Надо было терпеть, и Зворыгин лишь поднял обмяклые лапы, прикрывая башку от ударов, видя только ощеренный рот и безумно-пустые глаза. Офицер взбеленился, отшибал книзу руки и метился в голову, и Зворыгин уж было решил повалиться в надежде, что тот малость охолонет, но офицер схватил его за горло, и Григорий почти безотчетным движением вклещился в его костяное запястье. Немец тотчас же хватку ослабил, закричав не «Дерьмо!», а «Генуг!», проявляя покладистость столь же нежданную, сколь и необъяснимая злоба, которая захлестнула его миг назад, и нелепейшим образом, как-то по-детски ухватился свободной рукой за запястье Григория. Что-то острое, твердое резануло по мясу, как будто проклюнувшись на немецкой ладони, словно переходя из состава в состав, из-под кожи – под кожу, и Зворыгин, как зверь, понял все.

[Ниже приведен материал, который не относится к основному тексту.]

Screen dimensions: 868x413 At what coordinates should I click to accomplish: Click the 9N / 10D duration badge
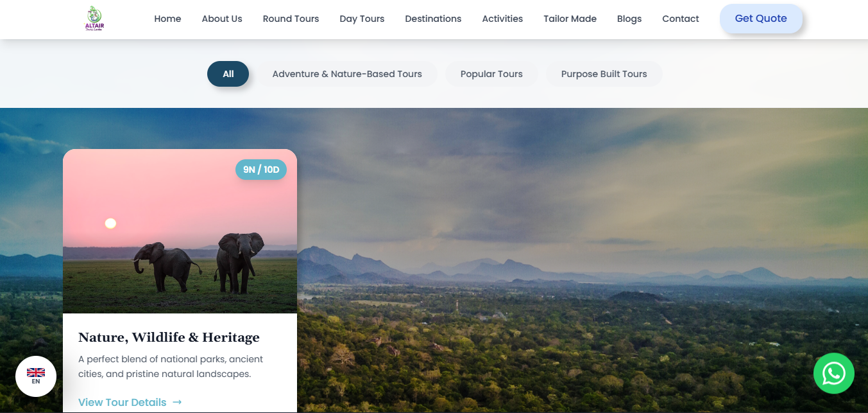click(261, 170)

Он вонзил взгляд в коричневые, под густыми бровями, глаза офицера, не увидев, не вырвав из них ничего, кроме разве напряжения как такового, и какую-то пару секунд не могли расцепиться, решить, кто кого отпустить должен первым; через миг же Григорий, рванувшись, защемил в кулаке нестерпимо горячий кусок позабытого мира – то, чему не нашел он названия, – и, отвалившись от неведомого немца, побрел со скотскою покорностью в загон.

На расстоянии отчетливого запаха немецких сигарет, сапожной кожи, старческого пота ковылял вслед за ним конвоир, и Зворыгин не мог разомкнуть замертвелые пальцы и взглянуть на лежавший в ладони самородок немецкого сердца, но так ясно и остро его осязал, словно видел золотое сиянье латуни, а сквозь латунь – свинцовую рубашку и даже сам стальной сердечник сквозь рубашку.

Чуть левее, на десять часов, – караульная вышка с торчащим из кабины ребристым стволом пулемета, прямо против Григория – деревянная рама калитки с колючей паутиной на ней. Никого. Как всегда. Все казалось ему ненадежным теперь, как и всякое жирное чудо, немыслимый дар. И Ершова им как-то неправдоподобно простили. Да, живые они были немцам нужнее, но теперь начинало казаться, что общими силами фрицев поставлен огромный изуверский спектакль и сейчас кто-то главный, невидимый наслаждается их ликованием, бесполезным упрямством червей и наивностью крыс.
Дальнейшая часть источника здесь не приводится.